Infection with RVFV affects the Wnt/β-catenin pathway at the transcriptional level. The expression of genes associated with the Wnt/β-catenin pathway, previously identified to interact with the NSs protein of RVFV (listed in Table 2), was measured in three different cell types corresponding to fibroblasts (L929 cells), hepatocytes (AML12 cells), and BMDM either mock infected or infected with strain ZH or ΔNSs. RNAs purified from mock- or virus-infected cells (8 h p.i.) were analyzed by RT-qPCR with primers specific for each gene of interest. The change in the level of gene expression in strain ZH- and ΔNSs-infected cells with respect to that in mock-infected cells was calculated. Horizontal lines, cutoff values for upregulation (+1.5-fold) and downregulation (−1.5-fold). The effect of virus infection upon the expression of genes coding for WNT ligands as well as for antagonists of Wnt signaling (Apcdd1, Dkk1, and Kremen2) could not be tested since the corresponding mRNA remained undetectable in the three cell types analyzed here. Data are means ± SDs from ≥3 experiments for each cell line.

FIG 7

Nonpathogenic and pathogenic strains of RVFV have opposite effects on the Wnt/β-catenin pathway. Genes that participate in the Wnt/β-catenin pathway and whose promoter regions were identified to significantly interact with the RVFV NSs protein during chromatin immunoprecipitation-on-chip experiments, listed in Table 2, are shown in gray.

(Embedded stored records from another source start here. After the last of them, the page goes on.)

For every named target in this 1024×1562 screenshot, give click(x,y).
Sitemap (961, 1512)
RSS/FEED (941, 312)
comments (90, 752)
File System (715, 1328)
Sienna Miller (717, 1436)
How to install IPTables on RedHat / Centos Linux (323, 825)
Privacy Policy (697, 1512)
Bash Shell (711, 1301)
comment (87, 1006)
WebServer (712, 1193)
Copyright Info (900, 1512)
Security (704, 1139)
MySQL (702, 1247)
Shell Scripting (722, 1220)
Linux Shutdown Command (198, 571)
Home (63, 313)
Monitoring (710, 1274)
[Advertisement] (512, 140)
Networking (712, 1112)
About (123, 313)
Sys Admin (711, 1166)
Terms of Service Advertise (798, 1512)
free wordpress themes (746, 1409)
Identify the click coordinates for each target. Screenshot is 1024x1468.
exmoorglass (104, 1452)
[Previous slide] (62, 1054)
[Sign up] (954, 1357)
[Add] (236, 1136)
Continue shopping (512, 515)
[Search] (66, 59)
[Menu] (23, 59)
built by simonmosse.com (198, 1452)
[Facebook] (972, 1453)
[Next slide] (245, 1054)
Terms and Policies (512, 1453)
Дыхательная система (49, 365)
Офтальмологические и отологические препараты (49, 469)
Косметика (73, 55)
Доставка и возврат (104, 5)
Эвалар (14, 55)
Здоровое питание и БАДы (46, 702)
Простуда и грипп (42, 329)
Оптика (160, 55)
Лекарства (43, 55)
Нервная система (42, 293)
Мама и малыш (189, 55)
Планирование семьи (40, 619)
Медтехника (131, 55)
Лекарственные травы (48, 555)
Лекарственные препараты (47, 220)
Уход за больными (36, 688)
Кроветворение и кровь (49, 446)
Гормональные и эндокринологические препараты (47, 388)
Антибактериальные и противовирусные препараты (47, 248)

Genes whose levels of expression were affected after infection with either the nonpathogenic ΔNSs strain or the pathogenic ZH strain of RVFV with respect to their levels of expression by mock-infected cells are indicated by blue (upregulated) and red (downregulated) arrows.

FIG 8

Physiological relevance of β-catenin protein level during RVFV infection. (A and B) β-Catenin protein and viral N and NSs RNA levels in the livers and brains of noninfected (NI) mice or at days 3 and 5 p.i. in the livers and brains of mice infected with strain ZH or ΔNSs were evaluated. (A) The β-catenin protein level was analyzed by Western blotting and estimated densitometrically by comparison with the band intensity of GAPDH (glyceraldehyde-3-phosphate dehydrogenase); values were averaged from independent samples per time point for 3 mice (for samples from noninfected mice), 6 mice (for samples obtained at 3 days p.i. from mice infected with strain ZH and samples obtained at 3 and 5 days p.i. from mice infected with strain ΔNSs), and 4 mice (for samples obtained at 5 days p.i. for mice infected with strain ZH). The fold induction was calculated by comparison of the β-catenin level in samples from infected mice versus that in samples from noninfected mice. (B) The relative levels of viral N and NSs mRNA were estimated by comparison with the levels of expression of three reference genes (Ppib, Hprt1, and Utp6c). 3d and 5d, days 3 and 5, respectively. (C) Number of lytic plaques formed in monolayers of L929 cells that were either not treated (white bar) or pretreated with 20 mM LiCl for 24 h (filled bar) and infected with RVFV ZH548. Cells were fixed and stained with crystal violet at 3 days p.i. (n = 4). P values, determined by the Student test, were less than 0.001 (***), 0.01 (**), and 0.05 (*). The results in all panels correspond to those for one confocal section.